Il bisogno di migliorarsi, riproponendosi obiettivi più elevati di quelli precedenti, riflette un bisogno sano ed adattativo di crescita ed evoluzione personale ma, se accompagnato ad altri fattori, può finire col costituire una gabbia soffocante da cui sembra impossibile venir fuori e che può accompagnarsi ad importanti stati di sofferenza. Stiamo parlando di “Perfezionismo”, ossia di un’attitudine rigida e pervasiva ad esigere da se stessi e/o dagli altri prestazioni ineccepibili e lodevoli, a cui si accompagna di solito un atteggiamento di critica aspra verso se stessi e verso gli altri (Frost R.O. e al., 1990; Bastiani A. e al., 1995; Hamacheck 1978).

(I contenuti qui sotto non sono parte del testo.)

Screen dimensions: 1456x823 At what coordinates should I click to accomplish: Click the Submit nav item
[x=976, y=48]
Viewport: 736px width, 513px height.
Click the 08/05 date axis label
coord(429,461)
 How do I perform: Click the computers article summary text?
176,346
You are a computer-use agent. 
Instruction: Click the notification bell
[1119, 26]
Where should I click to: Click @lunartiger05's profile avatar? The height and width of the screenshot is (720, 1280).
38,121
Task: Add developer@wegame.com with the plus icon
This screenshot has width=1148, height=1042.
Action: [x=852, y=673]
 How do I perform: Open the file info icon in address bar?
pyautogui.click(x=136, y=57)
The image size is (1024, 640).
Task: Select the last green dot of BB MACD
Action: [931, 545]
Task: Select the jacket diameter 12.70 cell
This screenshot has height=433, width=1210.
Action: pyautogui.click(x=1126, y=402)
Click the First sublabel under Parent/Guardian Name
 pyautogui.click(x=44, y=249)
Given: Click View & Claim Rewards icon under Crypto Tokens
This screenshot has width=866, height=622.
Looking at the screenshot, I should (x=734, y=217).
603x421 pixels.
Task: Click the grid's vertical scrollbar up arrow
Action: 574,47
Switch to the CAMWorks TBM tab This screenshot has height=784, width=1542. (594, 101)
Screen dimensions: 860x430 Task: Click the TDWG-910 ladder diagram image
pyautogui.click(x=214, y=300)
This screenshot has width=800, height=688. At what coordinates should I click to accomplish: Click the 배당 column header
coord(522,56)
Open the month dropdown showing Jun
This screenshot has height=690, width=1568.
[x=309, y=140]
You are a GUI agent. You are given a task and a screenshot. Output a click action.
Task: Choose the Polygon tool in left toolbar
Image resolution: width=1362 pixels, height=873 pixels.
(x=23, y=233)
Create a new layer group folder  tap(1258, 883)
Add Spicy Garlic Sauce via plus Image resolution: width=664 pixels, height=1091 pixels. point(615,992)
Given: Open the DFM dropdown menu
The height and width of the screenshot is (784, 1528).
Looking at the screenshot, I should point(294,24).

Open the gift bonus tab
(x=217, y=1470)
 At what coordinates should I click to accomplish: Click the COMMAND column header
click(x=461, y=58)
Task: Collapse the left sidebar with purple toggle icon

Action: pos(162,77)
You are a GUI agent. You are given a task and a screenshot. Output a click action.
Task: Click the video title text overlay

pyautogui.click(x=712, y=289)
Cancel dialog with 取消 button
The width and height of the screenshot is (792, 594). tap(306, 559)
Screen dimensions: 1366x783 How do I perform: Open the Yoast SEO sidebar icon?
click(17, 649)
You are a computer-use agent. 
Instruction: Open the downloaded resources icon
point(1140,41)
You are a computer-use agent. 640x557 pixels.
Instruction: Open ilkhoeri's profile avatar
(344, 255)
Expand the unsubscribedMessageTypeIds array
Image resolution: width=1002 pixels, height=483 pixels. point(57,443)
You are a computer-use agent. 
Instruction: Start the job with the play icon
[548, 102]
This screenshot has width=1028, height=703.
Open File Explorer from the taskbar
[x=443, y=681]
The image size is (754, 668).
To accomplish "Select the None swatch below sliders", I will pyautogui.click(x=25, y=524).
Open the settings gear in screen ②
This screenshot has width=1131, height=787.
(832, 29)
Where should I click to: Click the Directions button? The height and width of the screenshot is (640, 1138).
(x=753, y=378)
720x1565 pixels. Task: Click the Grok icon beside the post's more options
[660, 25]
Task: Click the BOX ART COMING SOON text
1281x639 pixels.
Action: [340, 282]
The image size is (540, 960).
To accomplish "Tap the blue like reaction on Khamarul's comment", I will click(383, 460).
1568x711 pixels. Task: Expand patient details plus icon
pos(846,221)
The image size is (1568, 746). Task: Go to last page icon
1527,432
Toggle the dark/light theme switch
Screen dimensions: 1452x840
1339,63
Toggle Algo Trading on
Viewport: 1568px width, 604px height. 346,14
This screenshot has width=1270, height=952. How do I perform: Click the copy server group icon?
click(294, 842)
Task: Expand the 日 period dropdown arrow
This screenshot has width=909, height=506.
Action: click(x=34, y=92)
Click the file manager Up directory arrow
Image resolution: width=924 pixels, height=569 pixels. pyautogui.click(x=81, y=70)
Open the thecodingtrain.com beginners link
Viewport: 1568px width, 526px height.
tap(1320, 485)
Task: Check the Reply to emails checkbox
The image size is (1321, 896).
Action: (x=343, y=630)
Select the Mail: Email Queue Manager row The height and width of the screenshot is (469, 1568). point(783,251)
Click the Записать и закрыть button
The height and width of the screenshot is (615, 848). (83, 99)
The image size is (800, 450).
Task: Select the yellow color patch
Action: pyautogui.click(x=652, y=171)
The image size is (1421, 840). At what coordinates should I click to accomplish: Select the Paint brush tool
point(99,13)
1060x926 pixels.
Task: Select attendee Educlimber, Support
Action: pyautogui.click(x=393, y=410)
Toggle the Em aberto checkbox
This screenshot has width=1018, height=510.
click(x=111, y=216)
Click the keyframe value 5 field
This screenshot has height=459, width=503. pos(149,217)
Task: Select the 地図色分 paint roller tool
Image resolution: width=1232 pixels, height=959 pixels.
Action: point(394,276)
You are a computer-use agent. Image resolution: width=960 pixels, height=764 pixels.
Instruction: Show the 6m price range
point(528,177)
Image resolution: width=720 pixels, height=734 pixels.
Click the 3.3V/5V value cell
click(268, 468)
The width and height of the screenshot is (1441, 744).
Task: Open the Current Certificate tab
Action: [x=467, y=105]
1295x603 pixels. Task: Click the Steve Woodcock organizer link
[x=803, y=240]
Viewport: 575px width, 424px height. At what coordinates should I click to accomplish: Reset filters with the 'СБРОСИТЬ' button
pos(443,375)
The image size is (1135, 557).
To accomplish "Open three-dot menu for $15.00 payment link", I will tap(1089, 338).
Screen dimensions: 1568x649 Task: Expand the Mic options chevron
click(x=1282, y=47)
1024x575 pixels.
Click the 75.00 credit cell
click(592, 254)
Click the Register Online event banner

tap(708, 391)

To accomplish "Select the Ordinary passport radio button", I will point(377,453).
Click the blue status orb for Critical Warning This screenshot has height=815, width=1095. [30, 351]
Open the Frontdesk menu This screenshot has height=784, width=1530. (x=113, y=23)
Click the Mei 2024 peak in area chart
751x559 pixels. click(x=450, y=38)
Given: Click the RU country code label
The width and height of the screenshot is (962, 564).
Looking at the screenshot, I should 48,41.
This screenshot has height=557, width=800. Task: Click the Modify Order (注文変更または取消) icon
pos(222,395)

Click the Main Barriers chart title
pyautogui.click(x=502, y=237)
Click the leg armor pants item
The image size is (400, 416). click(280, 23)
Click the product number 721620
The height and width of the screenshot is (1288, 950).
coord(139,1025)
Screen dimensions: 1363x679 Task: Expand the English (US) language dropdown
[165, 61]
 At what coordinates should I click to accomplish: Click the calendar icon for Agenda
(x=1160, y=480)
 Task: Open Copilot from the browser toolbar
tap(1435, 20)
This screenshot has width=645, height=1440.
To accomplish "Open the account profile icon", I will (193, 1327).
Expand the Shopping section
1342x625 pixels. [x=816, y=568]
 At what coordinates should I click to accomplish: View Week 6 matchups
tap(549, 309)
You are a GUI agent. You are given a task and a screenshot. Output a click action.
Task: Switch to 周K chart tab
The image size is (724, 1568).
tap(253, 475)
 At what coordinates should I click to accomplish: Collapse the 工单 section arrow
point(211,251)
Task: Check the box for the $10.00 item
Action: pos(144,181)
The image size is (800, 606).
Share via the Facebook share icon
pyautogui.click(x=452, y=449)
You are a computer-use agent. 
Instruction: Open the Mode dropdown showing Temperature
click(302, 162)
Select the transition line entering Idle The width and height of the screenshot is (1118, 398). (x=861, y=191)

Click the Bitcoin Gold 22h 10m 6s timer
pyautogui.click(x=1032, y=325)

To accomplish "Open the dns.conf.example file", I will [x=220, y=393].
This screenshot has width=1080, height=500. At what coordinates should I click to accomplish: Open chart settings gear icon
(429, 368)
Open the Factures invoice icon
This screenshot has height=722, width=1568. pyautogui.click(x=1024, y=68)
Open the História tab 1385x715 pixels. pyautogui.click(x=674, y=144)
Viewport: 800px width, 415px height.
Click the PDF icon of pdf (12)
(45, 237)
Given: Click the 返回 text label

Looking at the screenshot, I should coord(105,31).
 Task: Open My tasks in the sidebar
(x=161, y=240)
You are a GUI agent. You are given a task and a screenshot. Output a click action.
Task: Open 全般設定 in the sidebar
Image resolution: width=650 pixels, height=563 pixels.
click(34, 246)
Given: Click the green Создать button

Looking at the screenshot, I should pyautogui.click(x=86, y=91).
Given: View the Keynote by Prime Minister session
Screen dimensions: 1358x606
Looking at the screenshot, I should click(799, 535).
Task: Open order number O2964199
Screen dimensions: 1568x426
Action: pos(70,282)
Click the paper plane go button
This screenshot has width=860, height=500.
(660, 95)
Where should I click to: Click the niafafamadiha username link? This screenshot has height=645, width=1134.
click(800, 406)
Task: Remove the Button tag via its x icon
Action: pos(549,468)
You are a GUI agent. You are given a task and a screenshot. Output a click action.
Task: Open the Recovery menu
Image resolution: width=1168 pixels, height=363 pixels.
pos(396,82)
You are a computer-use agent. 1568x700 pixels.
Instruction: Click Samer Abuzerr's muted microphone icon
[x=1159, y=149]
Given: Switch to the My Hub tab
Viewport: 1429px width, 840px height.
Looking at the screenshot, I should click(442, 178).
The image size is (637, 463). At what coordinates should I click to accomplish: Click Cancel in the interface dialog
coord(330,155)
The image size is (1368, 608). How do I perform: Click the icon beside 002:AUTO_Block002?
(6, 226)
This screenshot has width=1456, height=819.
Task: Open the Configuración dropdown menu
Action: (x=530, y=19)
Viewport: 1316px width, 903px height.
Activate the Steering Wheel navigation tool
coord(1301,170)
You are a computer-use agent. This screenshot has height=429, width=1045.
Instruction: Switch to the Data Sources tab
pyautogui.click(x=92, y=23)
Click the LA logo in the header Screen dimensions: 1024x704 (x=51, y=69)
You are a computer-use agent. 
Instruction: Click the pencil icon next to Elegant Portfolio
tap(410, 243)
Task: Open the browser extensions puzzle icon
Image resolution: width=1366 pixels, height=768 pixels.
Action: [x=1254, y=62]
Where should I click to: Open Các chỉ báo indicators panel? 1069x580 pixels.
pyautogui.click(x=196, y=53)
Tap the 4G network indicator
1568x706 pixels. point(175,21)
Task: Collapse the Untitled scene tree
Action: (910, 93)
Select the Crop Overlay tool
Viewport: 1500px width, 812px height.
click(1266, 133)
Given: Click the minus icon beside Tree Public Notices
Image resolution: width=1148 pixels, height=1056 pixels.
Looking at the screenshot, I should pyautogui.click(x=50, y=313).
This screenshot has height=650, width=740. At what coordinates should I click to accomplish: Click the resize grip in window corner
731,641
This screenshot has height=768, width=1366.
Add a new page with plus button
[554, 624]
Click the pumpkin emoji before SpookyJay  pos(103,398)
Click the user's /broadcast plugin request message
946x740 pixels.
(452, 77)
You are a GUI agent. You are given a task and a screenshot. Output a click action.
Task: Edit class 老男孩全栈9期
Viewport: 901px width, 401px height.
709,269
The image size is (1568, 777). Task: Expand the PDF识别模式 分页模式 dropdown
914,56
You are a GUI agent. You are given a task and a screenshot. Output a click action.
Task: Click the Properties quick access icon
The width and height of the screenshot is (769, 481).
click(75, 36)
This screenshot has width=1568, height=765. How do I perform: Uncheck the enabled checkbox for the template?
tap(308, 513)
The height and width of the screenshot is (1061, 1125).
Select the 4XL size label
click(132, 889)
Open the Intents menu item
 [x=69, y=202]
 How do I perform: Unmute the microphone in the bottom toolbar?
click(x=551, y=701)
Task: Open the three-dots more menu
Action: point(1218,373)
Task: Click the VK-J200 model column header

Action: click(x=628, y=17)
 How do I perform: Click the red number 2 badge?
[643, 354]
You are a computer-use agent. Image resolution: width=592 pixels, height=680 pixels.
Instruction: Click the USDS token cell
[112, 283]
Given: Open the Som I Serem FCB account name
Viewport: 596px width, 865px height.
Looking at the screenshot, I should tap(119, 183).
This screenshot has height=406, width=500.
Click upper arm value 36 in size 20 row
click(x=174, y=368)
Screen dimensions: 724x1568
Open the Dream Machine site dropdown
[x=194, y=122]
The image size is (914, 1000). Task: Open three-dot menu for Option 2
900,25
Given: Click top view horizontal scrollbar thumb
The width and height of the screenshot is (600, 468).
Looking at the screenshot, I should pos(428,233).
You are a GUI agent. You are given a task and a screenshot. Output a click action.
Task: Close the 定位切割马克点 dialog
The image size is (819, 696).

Il perfezionismo può trovare espressione in vari modi. La persona può avere per esempio degli standard personali troppo elevati, oppure idee rigide rispetto a cosa fare, come farlo e che punizione attuare in caso di fallimento. Il perfezionista patologico fa fatica a giudicare le proprie prestazioni come ben fatte, focalizzandosi invece sull’aspetto che sarebbe potuto riuscire meglio (Sassaroli S. e al., 2007).
Un altro aspetto nucleare del perfezionismo patologico è l’inammissibilità dell’errore: commettere degli errori equivale a veder minato il proprio valore personale, con conseguenti sensazioni di fallimento, a cui si accompagna una forte paura di perdere la stima degli altri e quindi di essere rifiutato. La necessità di evitare gli errori impone alla persona un’attenzione puntigliosa ai minimi dettagli, richiedendo spesso tempi molto lunghi rispetto al compito previsto. La persona può trovare difficile portare a termine il lavoro che sta svolgendo, oppure può procrastinare all’infinito proprio per la paura di fallire. Appare evidente che il problema non risiede nella meticolosità con cui vengono affrontate le cose, oppure nel fatto di avere delle aspettative elevate rispetto a se stessi, bensì nella rigidità con cui il perfezionista affronta le cose, nel non consentire a se stesso nessun tipo di flessibilità rispetto alle regole stabilite.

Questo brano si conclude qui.